To address these scientific and societal challenges, we need to answer five research questions:

  1. How does bilingualism influence metacognitive processing in linguistic tasks in the visual modality?
  2. How does bilingualism influence metacognitive processing in linguistic tasks in the auditory modality?
  3. How does bilingualism influence metacognitive processing in non-linguistic tasks in the visual modality?
  4. How does bilingualism influence metacognitive processing in non-linguistic tasks in the auditory modality?
  5. What is the interaction between bilingualism per se and living in bilingual environments? Bilingualism entails having acquired two languages from birth or at an early age (under 2 years) and using both languages on a daily basis in a full range of communicative situations.

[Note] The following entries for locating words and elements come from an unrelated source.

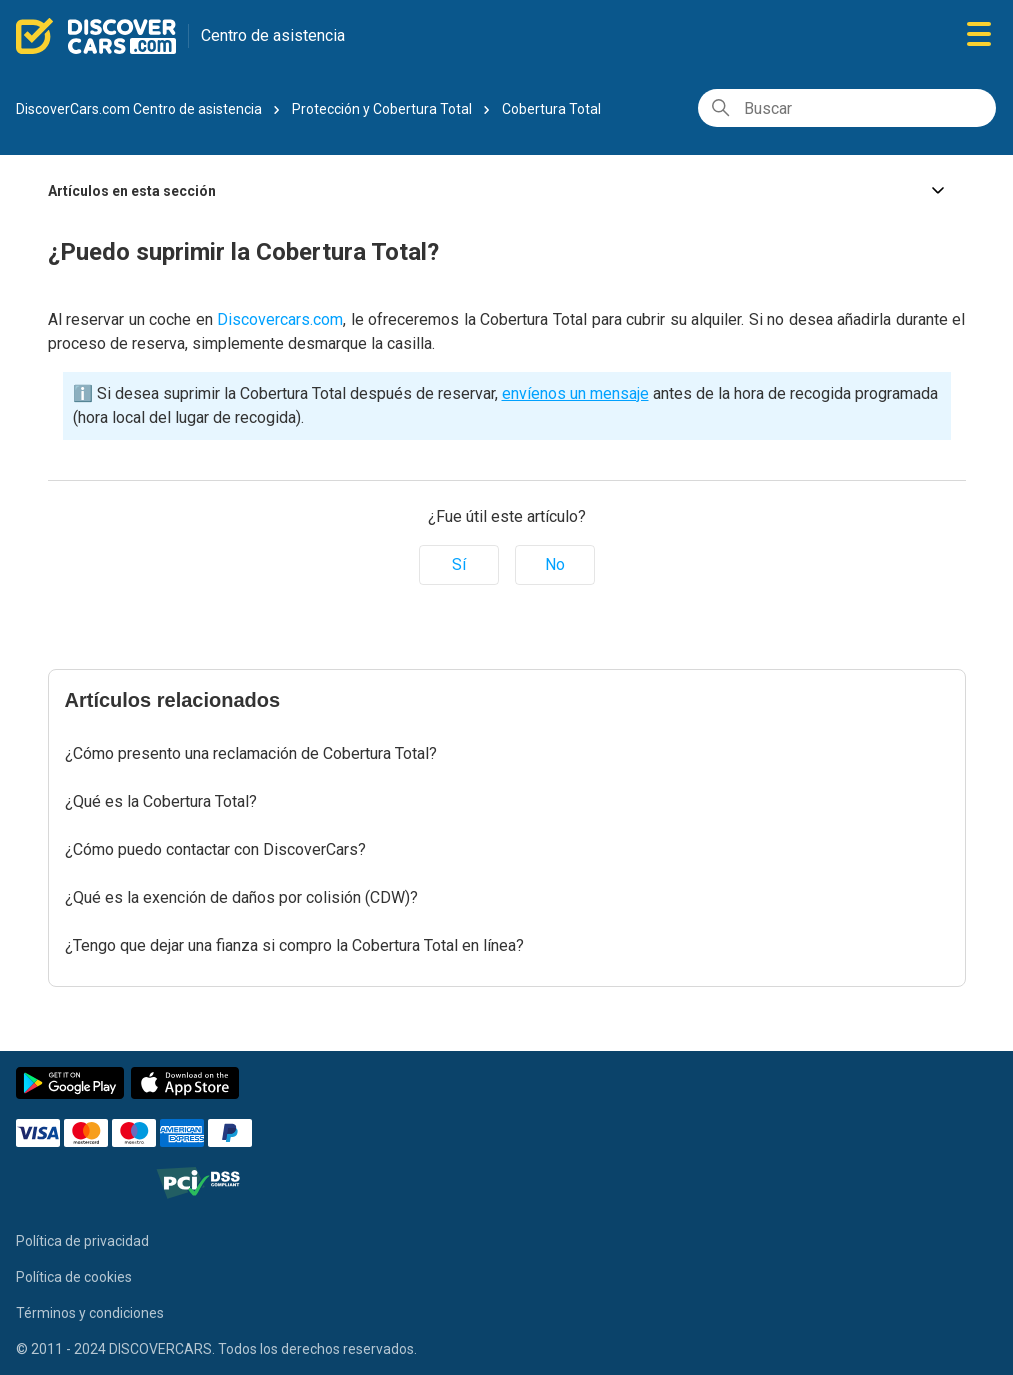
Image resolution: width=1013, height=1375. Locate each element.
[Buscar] (847, 108)
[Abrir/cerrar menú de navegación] (979, 35)
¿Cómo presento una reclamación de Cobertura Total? (251, 753)
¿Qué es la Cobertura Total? (161, 801)
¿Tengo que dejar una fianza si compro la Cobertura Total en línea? (294, 945)
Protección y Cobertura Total (382, 109)
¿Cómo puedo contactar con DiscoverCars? (215, 849)
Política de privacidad (82, 1241)
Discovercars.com (280, 319)
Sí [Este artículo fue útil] (459, 564)
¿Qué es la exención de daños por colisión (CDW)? (241, 897)
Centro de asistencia (273, 35)
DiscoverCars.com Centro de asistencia (139, 109)
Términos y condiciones (90, 1313)
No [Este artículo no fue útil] (555, 564)
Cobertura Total (551, 109)
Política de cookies (74, 1277)
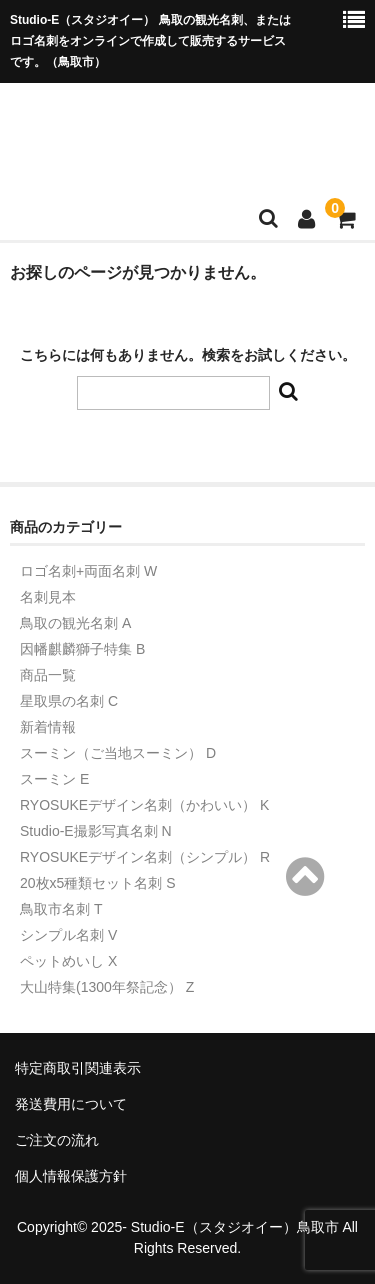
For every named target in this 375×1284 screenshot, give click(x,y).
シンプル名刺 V (68, 935)
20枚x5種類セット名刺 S (98, 883)
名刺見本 (48, 597)
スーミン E (54, 779)
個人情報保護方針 (71, 1176)
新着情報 (48, 727)
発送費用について (71, 1104)
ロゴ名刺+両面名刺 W (88, 571)
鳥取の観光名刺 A (75, 623)
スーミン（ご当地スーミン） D (118, 753)
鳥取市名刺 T (61, 909)
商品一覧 (48, 675)
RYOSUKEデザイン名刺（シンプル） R (145, 857)
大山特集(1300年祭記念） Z (107, 987)
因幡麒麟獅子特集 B (82, 649)
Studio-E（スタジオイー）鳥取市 (235, 1227)
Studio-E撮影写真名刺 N (96, 831)
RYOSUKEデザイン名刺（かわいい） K (144, 805)
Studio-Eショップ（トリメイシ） (185, 132)
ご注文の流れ (57, 1140)
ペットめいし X (68, 961)
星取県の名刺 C (69, 701)
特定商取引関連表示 (78, 1068)
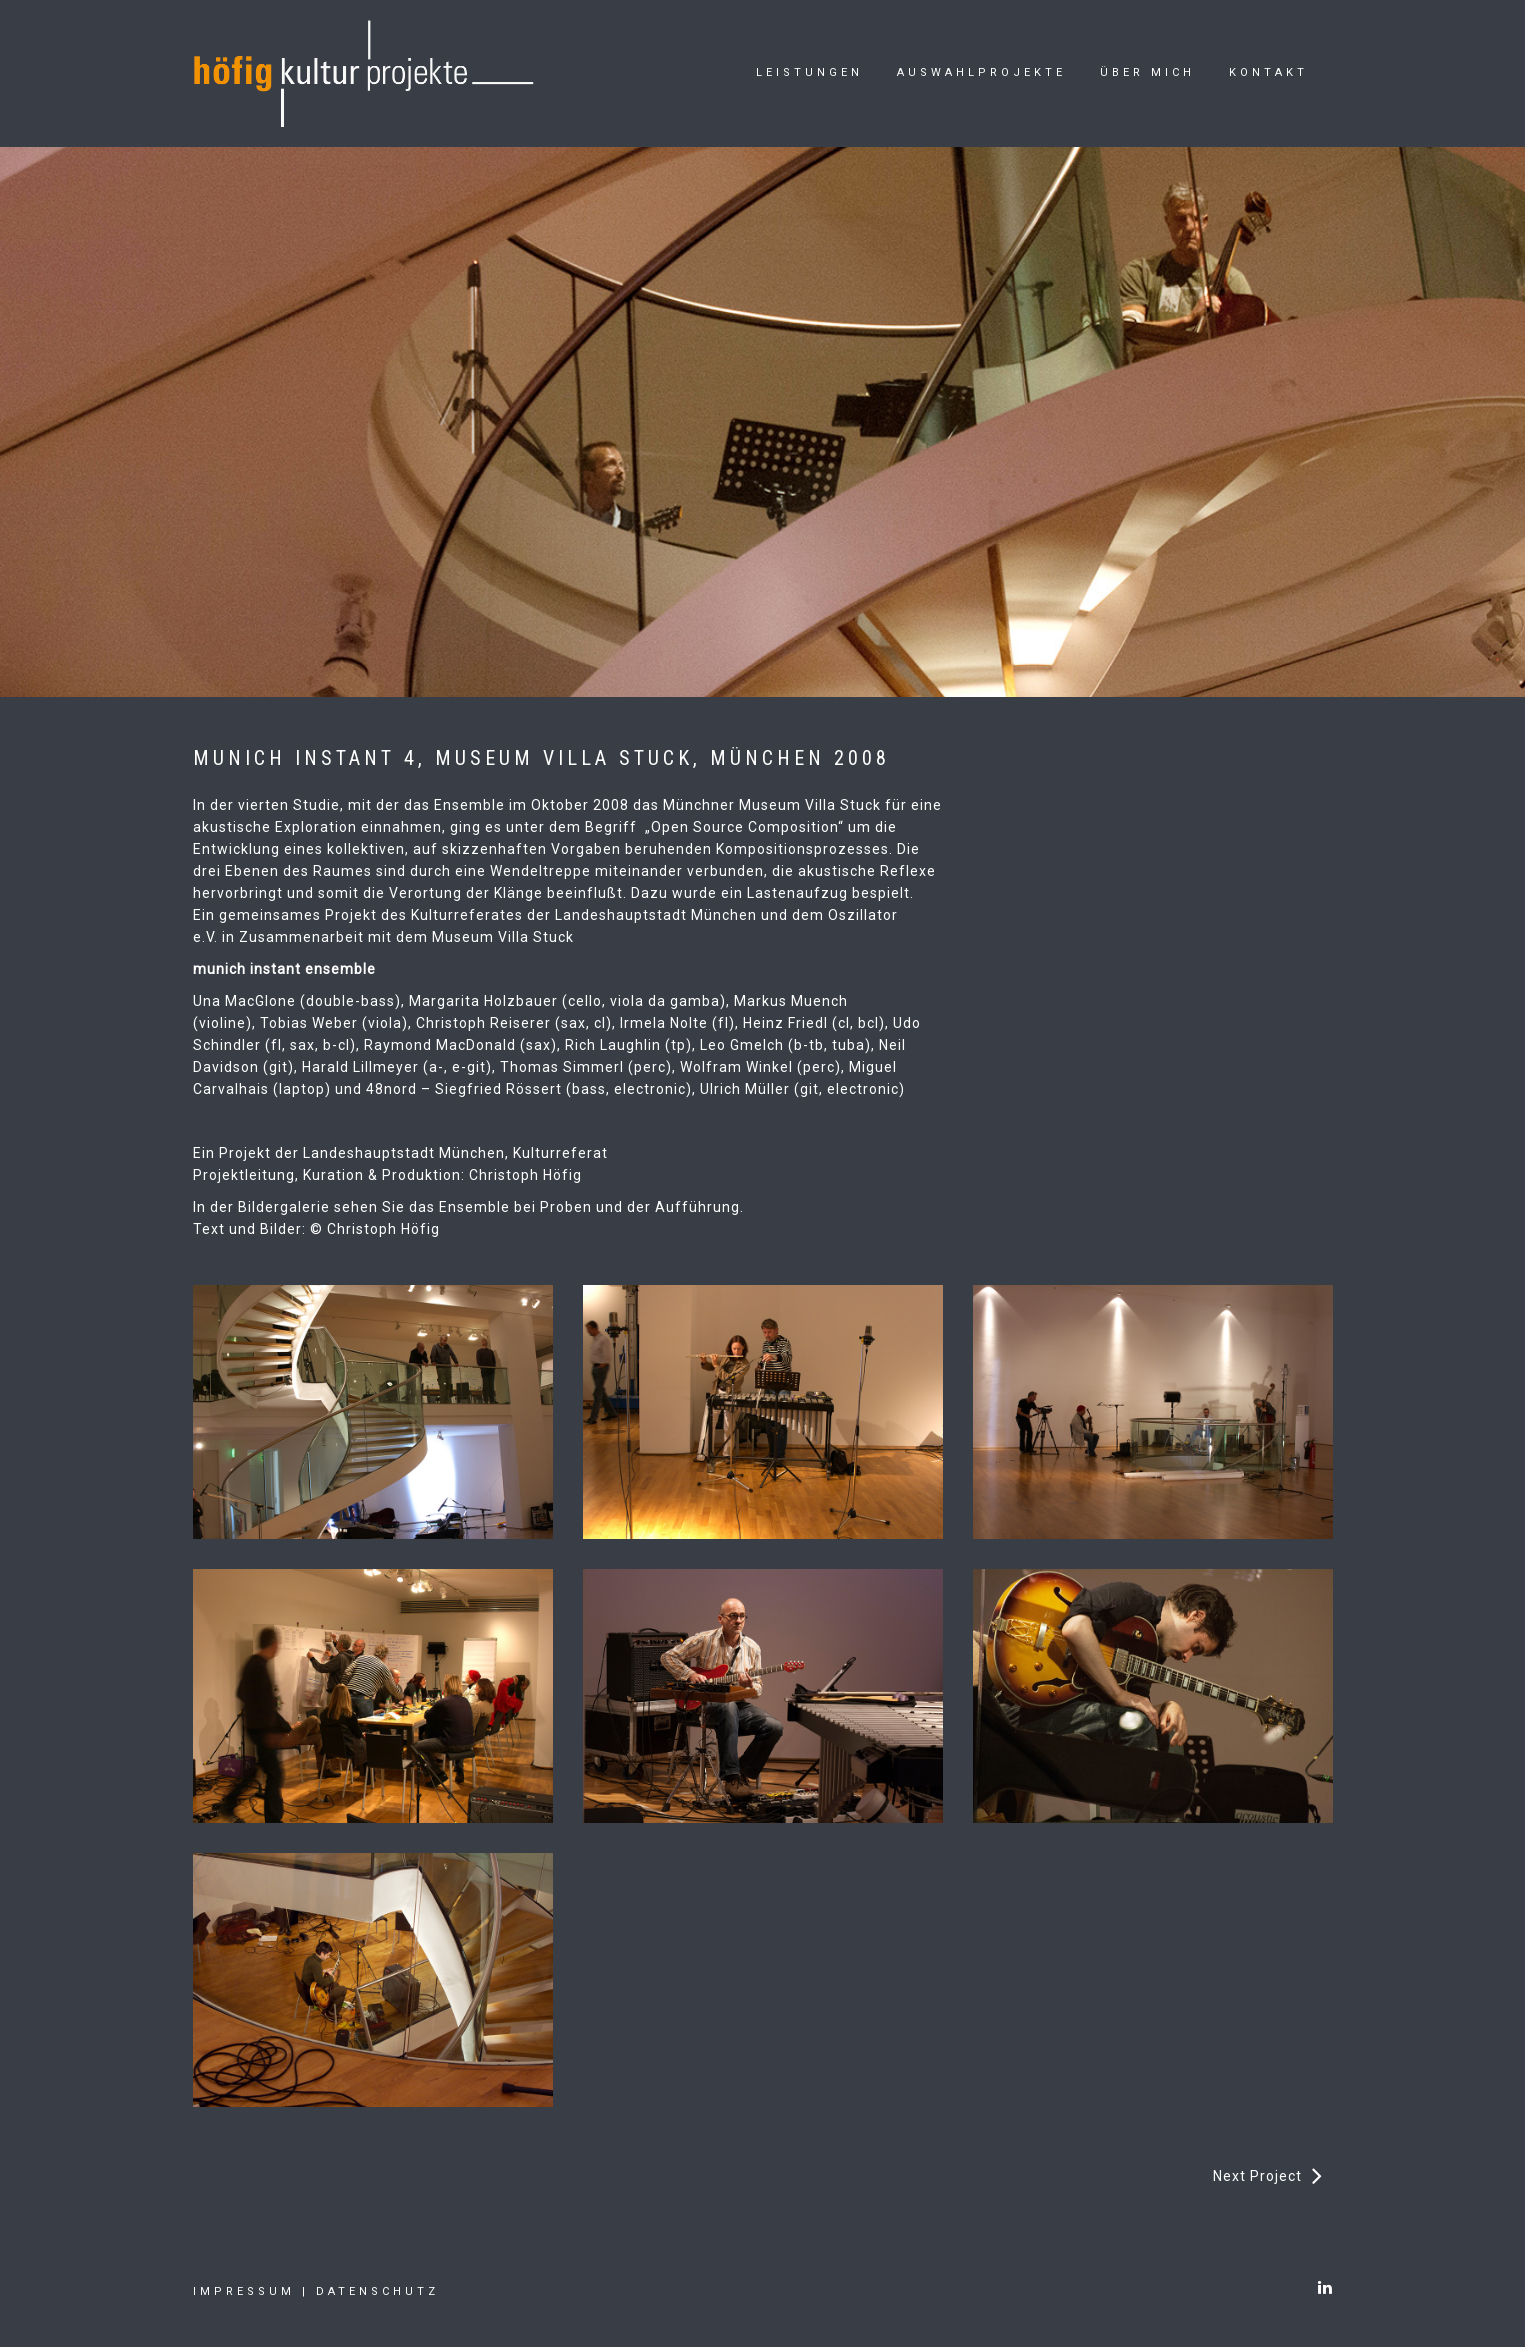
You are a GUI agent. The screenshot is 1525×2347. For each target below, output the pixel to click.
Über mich (1147, 72)
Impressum (244, 2291)
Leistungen (809, 72)
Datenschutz (377, 2291)
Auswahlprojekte (981, 72)
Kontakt (1268, 72)
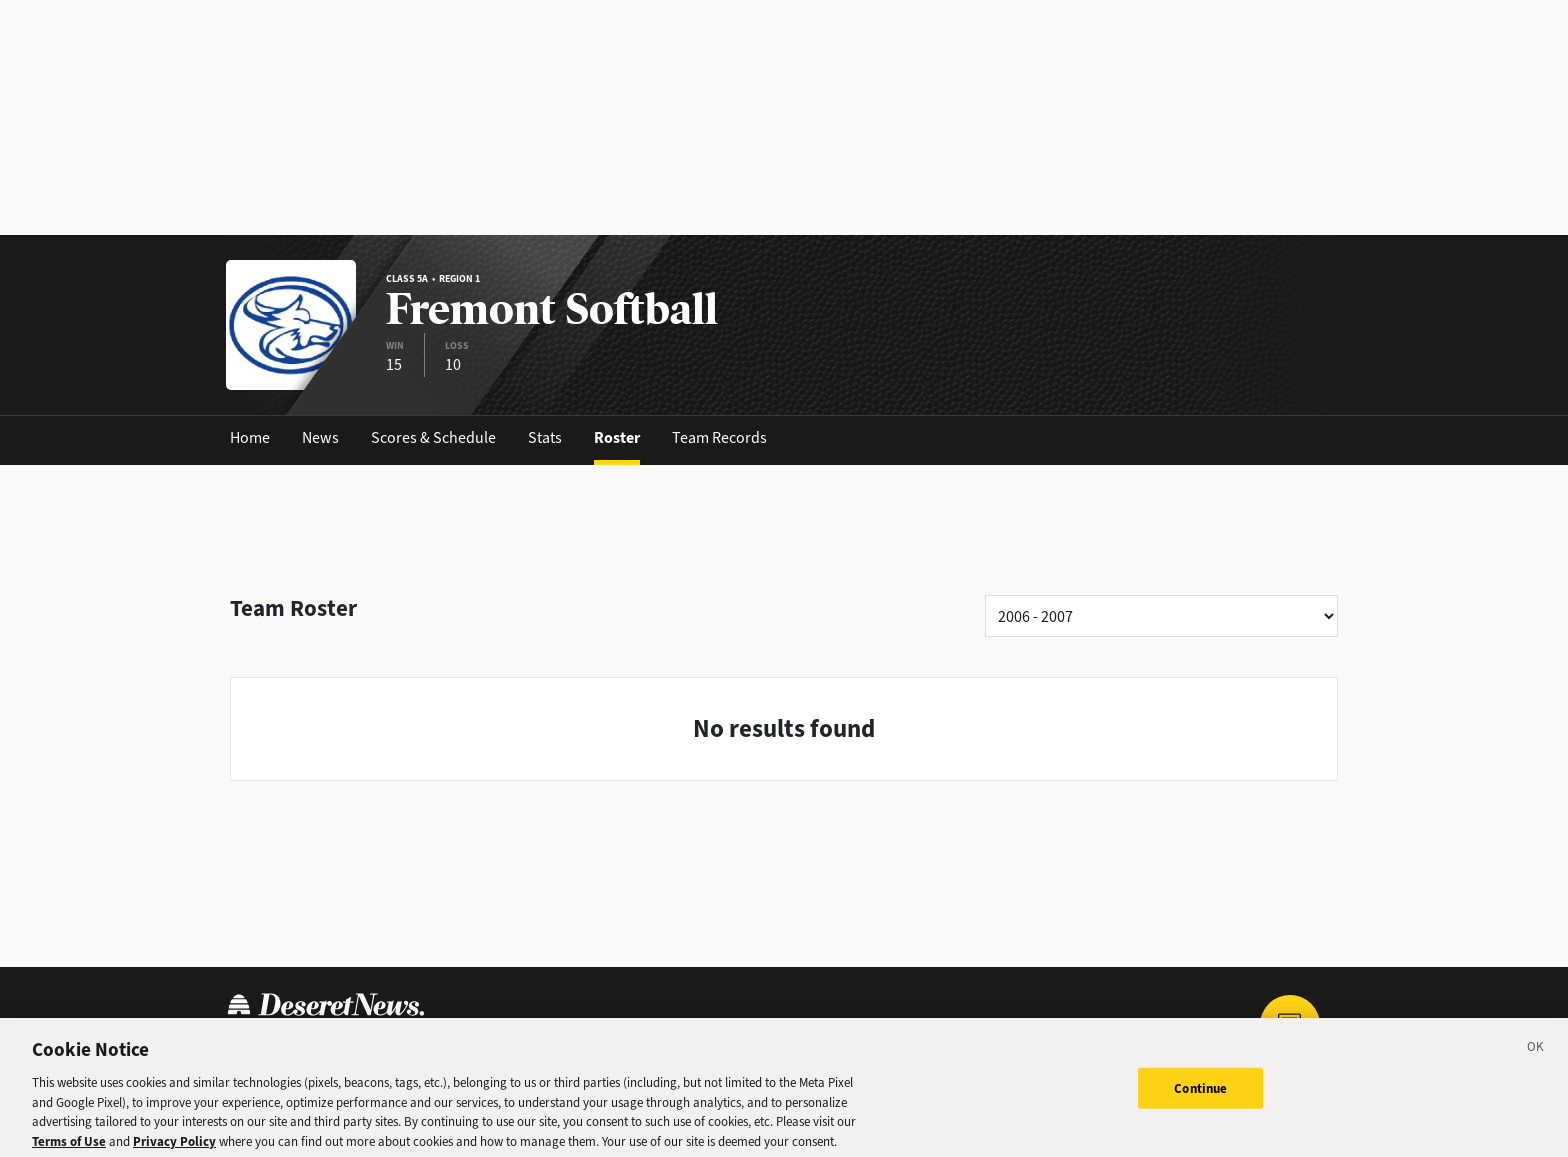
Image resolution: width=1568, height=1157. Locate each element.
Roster (617, 437)
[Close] (1536, 1058)
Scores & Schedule (433, 437)
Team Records (719, 437)
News (320, 437)
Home (250, 437)
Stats (545, 437)
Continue (1200, 1095)
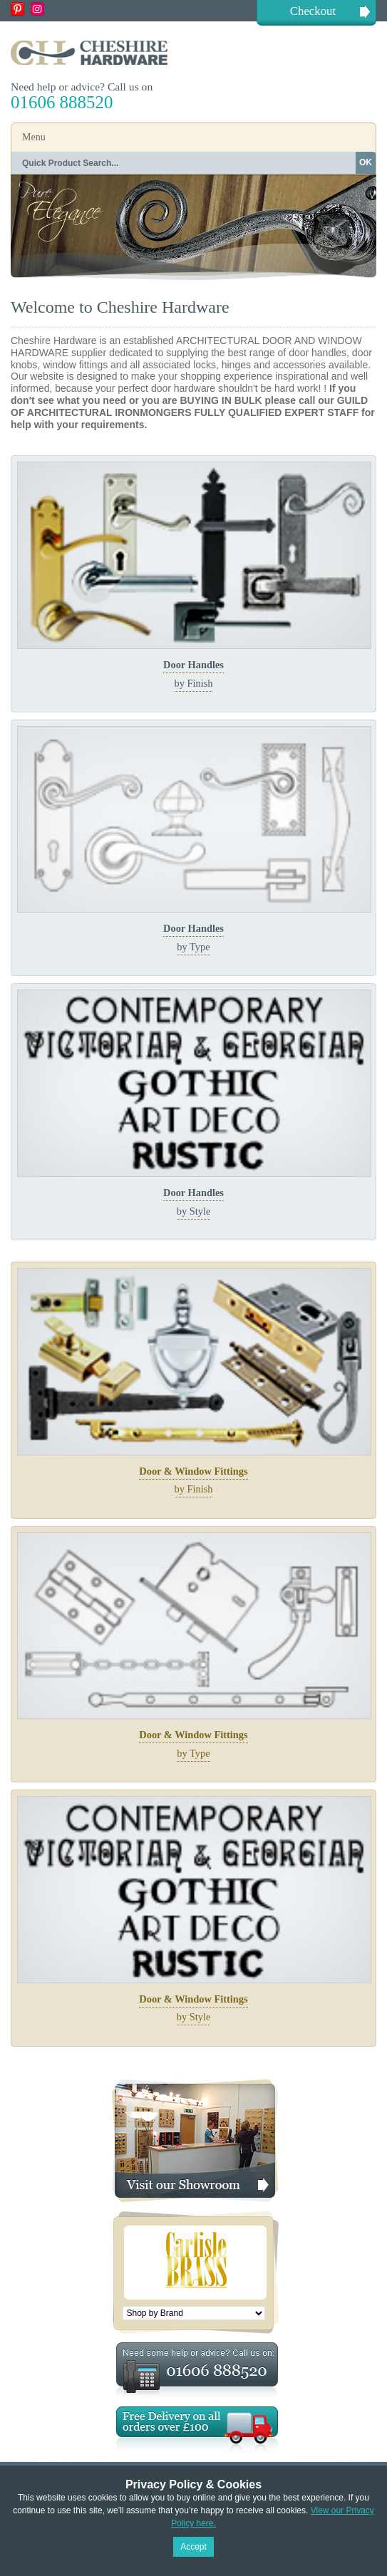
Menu (34, 137)
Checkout (313, 11)
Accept (193, 2547)
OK (365, 162)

Exposure to bilingual environments entails exposure to linguistic stimuli with greater variability and may lead individuals to adjust the trade-off between exploitation/exploration strategies in information processing.

Cognitive and neural mechanisms for splitting continuous sensory input into discrete constituents

Although sensory input is continuous, cognitive systems operate on discrete constituents. Splitting continuous sensory input into discrete units is called segmentation. Segmentation is based on statistical learning, the process of finding statistical regularities, such as transitional probabilities (TPs), in continuous sensory input in order to structure this input into processable units. Statistical learning mechanisms operate across all modalities and domains (splitting speech into words and phrases, musical compositions into rhythmic groupings, continuous actions into isolated sequences of events). However, it is still unclear whether statistical learning results in representations of extracted constituents, or rather in a set of statistical regularities which can then be used to test the statistical coherency of newly encountered exemplars. The cognitive mechanisms for extracting, learning and exploiting conditional statistics are highly debated. Two possible classes of mechanisms, suggesting different roles of TPs in segmenting a continuous input, have been proposed: 1) clustering mechanisms and 2) boundary-finding mechanisms. Boundary-finding mechanisms are based on detecting high-entropy transitions, when one element predicts the following element with low probability. This implies identifying rarely co-occurring elements: the high-entropy transitions between these elements signal boundaries between discrete constituents. By contrast, clustering mechanisms are based on detecting high transitional probabilities between consecutive elements, i.e., detecting clusters of elements within which one element predicts the transition to next element with high probability. This mechanism is based on identifying frequently co-occurring elements and merging them together to form a new constituent. It is also important to identify neural substrates and networks that support learning statistical patterns and/or discrete units, and the recognition of extracted constituents vs. recognition of mere statistical patterns. Finally, I aim to ascertain whether the neural and cognitive mechanisms engaged in statistical learning are domain- and modality-general, and if not, which aspects are adapted specifically for more efficient speech processing in the auditory and visual modalities. This will help us explore the evolutionary roots of such mechanisms, and their role in the emergence of language faculty in humans.